It was written in the first half of 1843 when Mendelssohn’s life was full of demanding projects, some in the process of failing, others just coming into being. He had accepted from King Wilhelm an invitation to direct the Music Division of the new Academy of Arts in Berlin, an institution designed to secure Berlin’s place as Germany’s cultural centre. If it had succeeded as originally planned, Mendelssohn would have become the most powerful musician in the land, as his appointment made him director of the Music Faculty, composer for the Royal Theatre, director of the Royal Orchestra, and conductor and organiser of the Cathedral Choir. In 1841 the Mendelssohns moved to Berlin where Felix began to outline his ideas to the king, only to find himself thwarted by a mass of court beaurocracy and a monarch who, having initiated the idea, was losing interest in its practical realisation. After two frustrating years in Berlin, Mendelssohn persuaded the king to release him from many of his duties, and he moved back to Leipzig to undertake a project dear to his heart for some years – the creation of a Music Conservatory, which opened in the Gewandhaus in April 1843. Mendelssohn himself taught piano, ensemble and composition; Schumann taught piano and composition, and after a while they were joined on the staff by Clara Schumann, the pianist/composer Moscheles, and the Danish composer Niels Gade.

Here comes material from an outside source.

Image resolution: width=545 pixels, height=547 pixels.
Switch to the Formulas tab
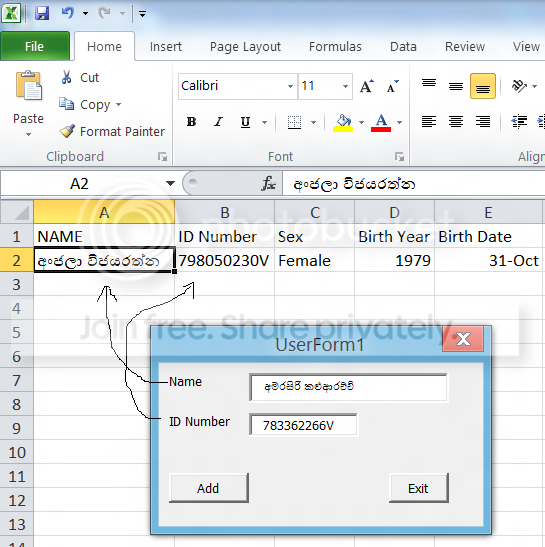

In the midst of that year’s domestic upheaval, responsibilities and publicity, Mendelssohn somehow found time to write some of his best music: the Variations Sérieuses for piano, the incidental music for A Midsummer Night’s Dream, and the D major cello Sonata. The New Grove Dictionary says of it that the Sonata ‘communicates a concentrated impression of the dramatic tensions and contradictions through which he lived during those years’.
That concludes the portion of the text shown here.